Successivamente egli fu chiamato a esercitare il medesimo lavoro al Cral Arsenale, in fondo a via Di Palma. I più anziani ricordano ancora l’uso, ben annodati al collo dell’avventore, di teli con variopinti motivi floreali, simili a copriletti: una novità, rispetto a quelli candidi in uso in tutte le altre barberie. Dati i numerosi ingaggi per le feste nuziali nel salone del medesimo Dopolavoro, Antonio mise su un complesso musicale denominato “I Melodi”. Con lui alla batteria, c’erano Angelo Caso alla fisarmonica, Michele Ricciardi e Ninuccio Inserra alla chitarra, Marino Giungato al violino; altri musicisti via via si alternavano nella formazione, come, ad esempio Orazio De Cuia al sax. Facendosi talvolta sostituire alla batteria dal figlio Tino, Antonio si dilettava a cantare e lui stesso compose dei brani in napoletano, destreggiandosi con il pentagramma grazie al prezioso supporto dell’amico Saverio Nasole, fondatore e maestro del gruppo folcloristico “Armonie dei due mari”.
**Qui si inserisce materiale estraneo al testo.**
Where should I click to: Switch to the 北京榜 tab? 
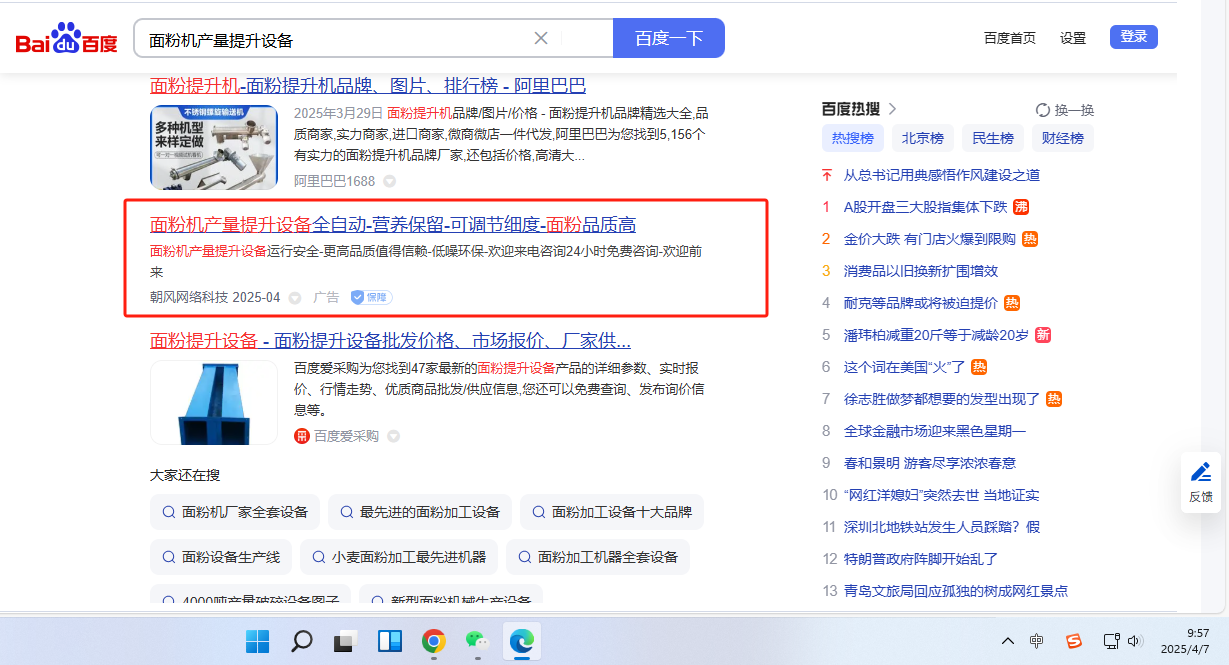(923, 138)
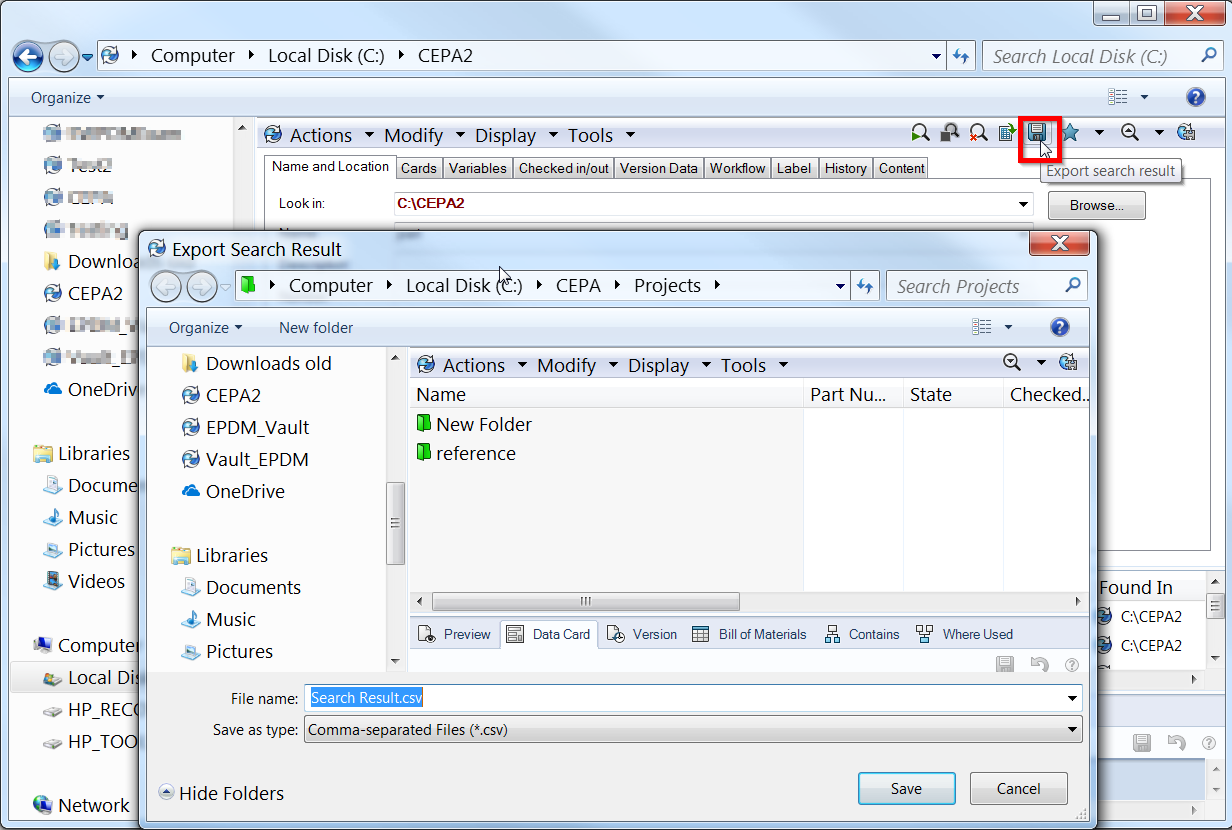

Negli anni Sessanta e Settanta la presenza de “I Melodi” fu molto richiesta anche nei locali di Taranto e provincia, grazie a un repertorio molto ampio e ben eseguito, oltre che per la simpatia del leader. Poi, con il decesso di alcuni componenti, Antonio sciolse il complesso. La batteria, acquistata da Marangi e costata due milioni e mezzo di vecchie lire, opportunamente smontata, fu posta a giacere nel ripostiglio, dove ogni tanto egli andava a rimirarsela e, accarezzandola, fischiettava vecchi motivi, con i quali tante feste venivano rese indimenticabili.